Voici donc quelles ont été mes interrogations (restées sans réponses) face à l'œuvre de Philippe Jaffeux, et comment je les ai (maladroitement peut-être) formulées alors :
 
" - Votre écriture s'impose, par sa prolixité, sa compacité ; j'y ressens comme une insistance singulière à cristalliser le discours sur lui-même, un ferment de discours réflexif - comme l'on parle de conscience réflexive. Mais aujourd'hui, alors que nous traversons une période de mutations des dispositifs et des pratiques d'écriture et de lecture, ce véritable corpus textuel pourrait être, et conséquemment peut sembler avoir été généré par un algorithme, un programme informatique préalablement écrit, par vous, voire par une intelligence artificielle. Comment travaillez-vous ?

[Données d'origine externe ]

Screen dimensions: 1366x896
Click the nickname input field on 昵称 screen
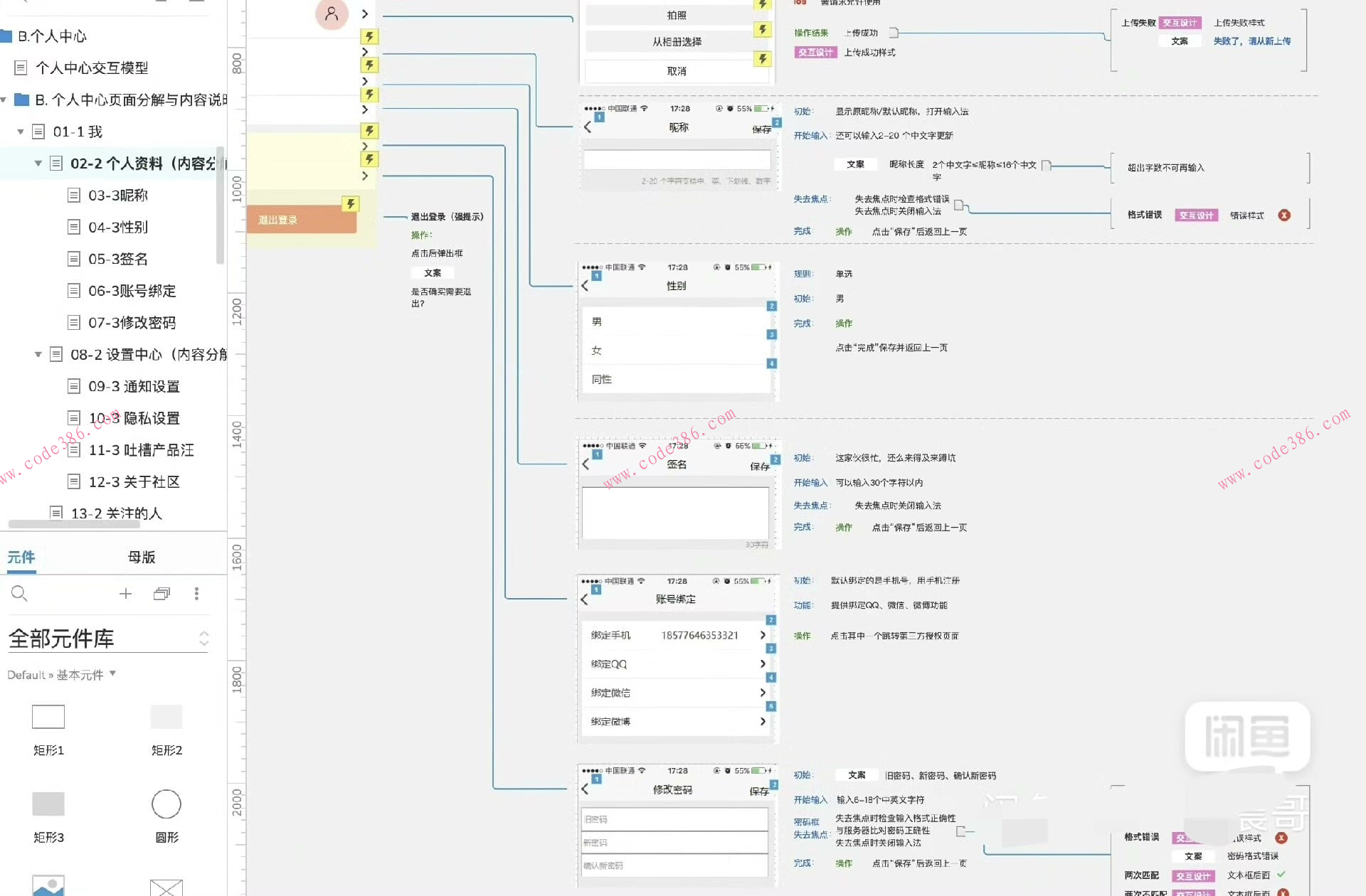pos(677,159)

- Paradoxal, ce phénomène textuel que vous engendrez, à la fois bavard et opaque (d'après ma réception, ma perception subjective) résiste à la lecture. Derrière la linéarité de façade, il y a comme un mur à traverser pour le lecteur, puis une demeure à habiter. Déchiffrer, lire, c'est progressivement habiter un texte. J'ai repensé, en essayant de vous lire, aux performances de Jacques Donguy, par exemple. Comment voulez-vous ou comment pensez-vous être lu ?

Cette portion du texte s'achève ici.